## start Data provided
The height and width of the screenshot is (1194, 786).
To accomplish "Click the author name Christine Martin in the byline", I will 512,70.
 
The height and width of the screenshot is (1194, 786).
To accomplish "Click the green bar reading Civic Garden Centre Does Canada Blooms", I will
## end Data provided
## start Data provided
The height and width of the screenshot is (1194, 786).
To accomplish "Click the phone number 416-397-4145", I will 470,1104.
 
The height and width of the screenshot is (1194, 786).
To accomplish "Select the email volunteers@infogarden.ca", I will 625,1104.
## end Data provided
## start Data provided
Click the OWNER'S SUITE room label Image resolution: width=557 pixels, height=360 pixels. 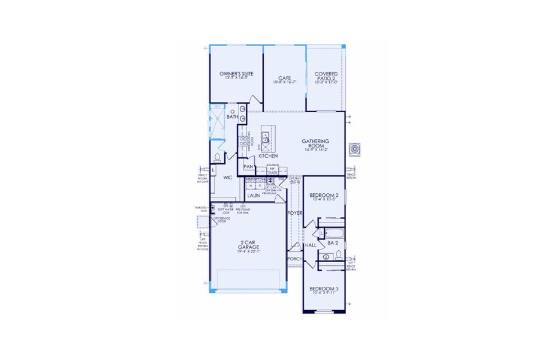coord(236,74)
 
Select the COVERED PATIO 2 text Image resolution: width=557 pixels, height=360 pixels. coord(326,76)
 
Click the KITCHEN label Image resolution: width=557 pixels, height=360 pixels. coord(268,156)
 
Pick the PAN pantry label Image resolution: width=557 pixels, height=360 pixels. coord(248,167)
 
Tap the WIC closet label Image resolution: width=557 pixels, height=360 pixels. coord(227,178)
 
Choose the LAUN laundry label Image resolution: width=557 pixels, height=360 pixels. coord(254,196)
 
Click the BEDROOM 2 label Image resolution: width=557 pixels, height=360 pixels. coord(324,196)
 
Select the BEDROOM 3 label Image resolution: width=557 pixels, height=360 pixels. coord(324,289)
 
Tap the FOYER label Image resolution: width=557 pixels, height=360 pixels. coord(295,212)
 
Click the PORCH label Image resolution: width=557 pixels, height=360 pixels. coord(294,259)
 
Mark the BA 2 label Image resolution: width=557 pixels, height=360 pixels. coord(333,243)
## end Data provided
• _Exercise instructions_
Please rescale the material from the line with "Click the BEDROOM" up to and including the line with "Mark the BA", repeating those lines in full with their requests and nothing else. Multiply every answer coordinate by 2.05 and round it to a whole number, with halves going up.

• _Exercise answer_
Click the BEDROOM 2 label Image resolution: width=557 pixels, height=360 pixels. coord(664,402)
 
Select the BEDROOM 3 label Image resolution: width=557 pixels, height=360 pixels. coord(664,592)
 
Tap the FOYER label Image resolution: width=557 pixels, height=360 pixels. coord(605,435)
 
Click the PORCH label Image resolution: width=557 pixels, height=360 pixels. coord(603,531)
 
Mark the BA 2 label Image resolution: width=557 pixels, height=360 pixels. coord(683,498)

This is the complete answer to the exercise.